= Stated problem =
Return the passage of the shard-rebuild text from "This fix is" to "flow is triggered (default 60m0s)", copied word for word.

Force rebuild out-synced Shards with broken Merkle Tree
Overview
Right now during DBServer restart (so also during the upgrade) we can face an issue with out-synced shards.
This is known problem and occurs when Leader and Follower disagree on the number of documents in a shard, they will not be able to get in sync, and retry forever.
This feature is designed to solve this problem by forcing rebuild of out-synced shards with broken Merkle Tree, by using internal DBServer API.
This fix is addressed to the ArangoDB versions lower then: 3.10.6 and 3.9.11.
How to use
This feature is disabled by default.
- To enable it use
--deployment.feature.force-rebuild-out-synced-shards
arg, which needs be passed to the operator. - Optionally we can override default timeouts by attaching following args to the operator:
--timeout.shard-rebuild {duration}
- timeout after which particular out-synced shard is considered as failed and rebuild is triggered (default 60m0s)--timeout.shard-rebuild-retry {duration}
- timeout after which rebuild shards retry flow is triggered (default 60m0s)
Here is the example helm
command which enables this feature and sets shard-rebuild timeout to 10 minutes:
helm upgrade --install kube-arangodb \
https://github.com/arangodb/kube-arangodb/releases/download/$VER/kube-arangodb-$VER.tgz \
--set "operator.args={--deployment.feature.force-rebuild-out-synced-shards,--timeout.shard-rebuild=10m}"

= Given material =
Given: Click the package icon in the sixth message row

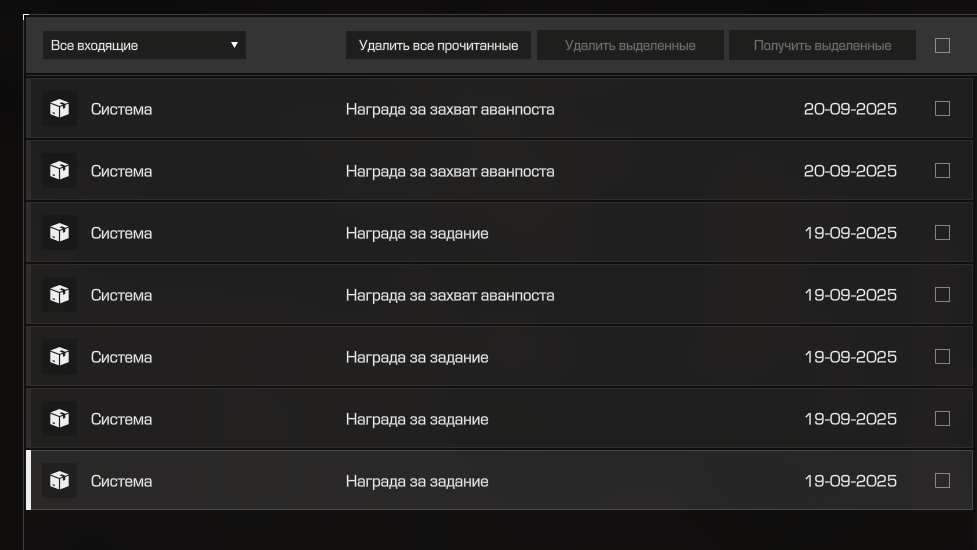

= Output for this exercise =
This fix is addressed to the ArangoDB versions lower then: 3.10.6 and 3.9.11.
How to use
This feature is disabled by default.
- To enable it use
--deployment.feature.force-rebuild-out-synced-shards
arg, which needs be passed to the operator. - Optionally we can override default timeouts by attaching following args to the operator:
--timeout.shard-rebuild {duration}
- timeout after which particular out-synced shard is considered as failed and rebuild is triggered (default 60m0s)--timeout.shard-rebuild-retry {duration}
- timeout after which rebuild shards retry flow is triggered (default 60m0s)